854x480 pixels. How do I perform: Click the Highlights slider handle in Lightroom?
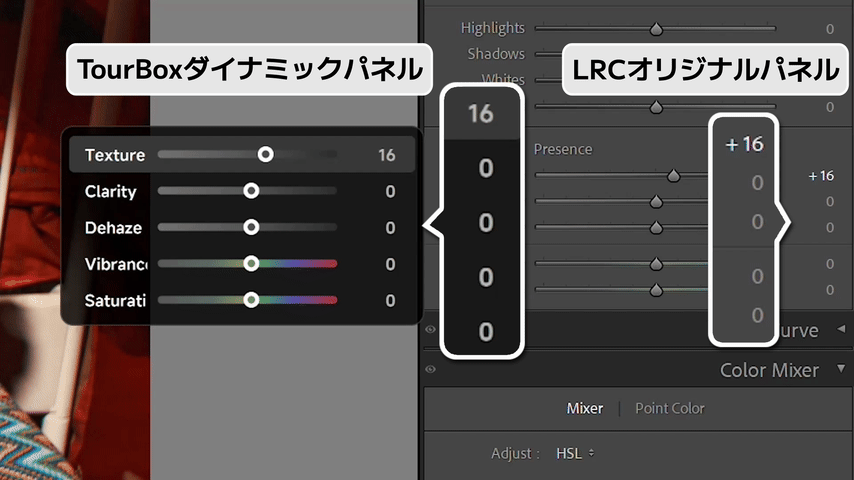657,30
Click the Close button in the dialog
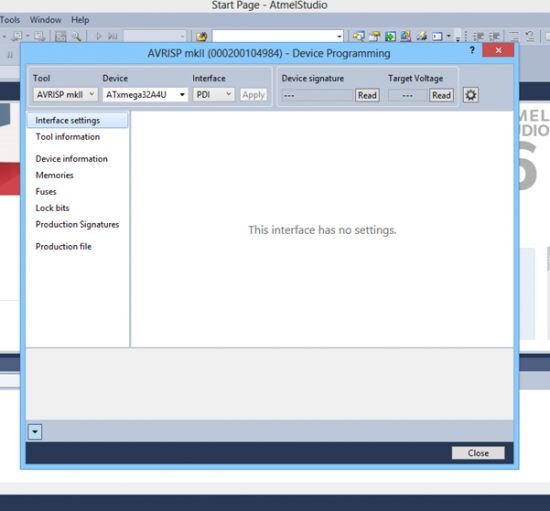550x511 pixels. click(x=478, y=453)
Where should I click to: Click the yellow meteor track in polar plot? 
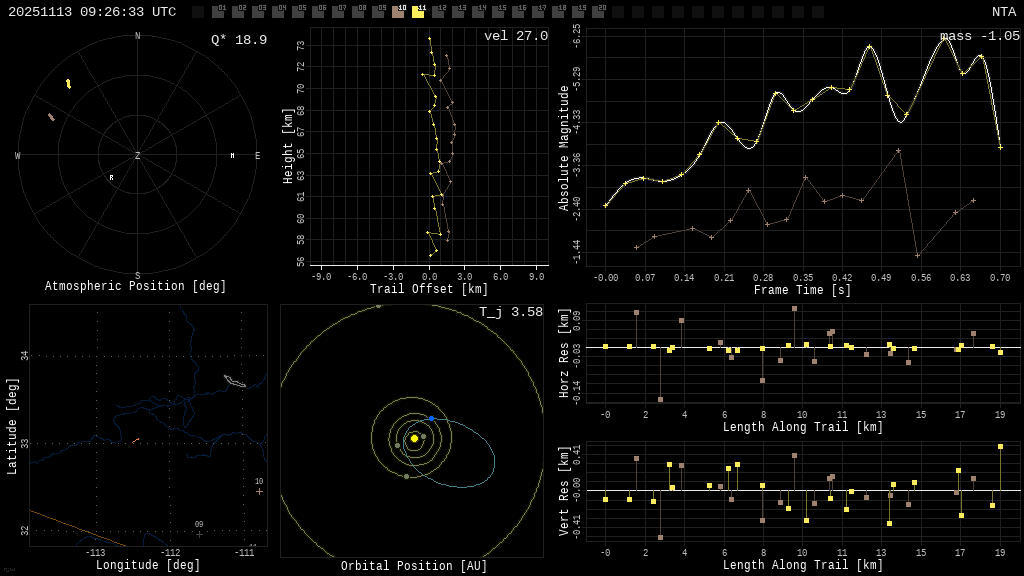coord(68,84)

:::::

Exercise details -
The expected answer is the data retyped exactly, without pictures.

Solution below -
854x480 pixels. How do I perform: Click the Highlights slider handle in Lightroom?
657,30
Click the Close button in the dialog
550x511 pixels. click(x=478, y=453)
Where should I click to: Click the yellow meteor track in polar plot? 
coord(68,84)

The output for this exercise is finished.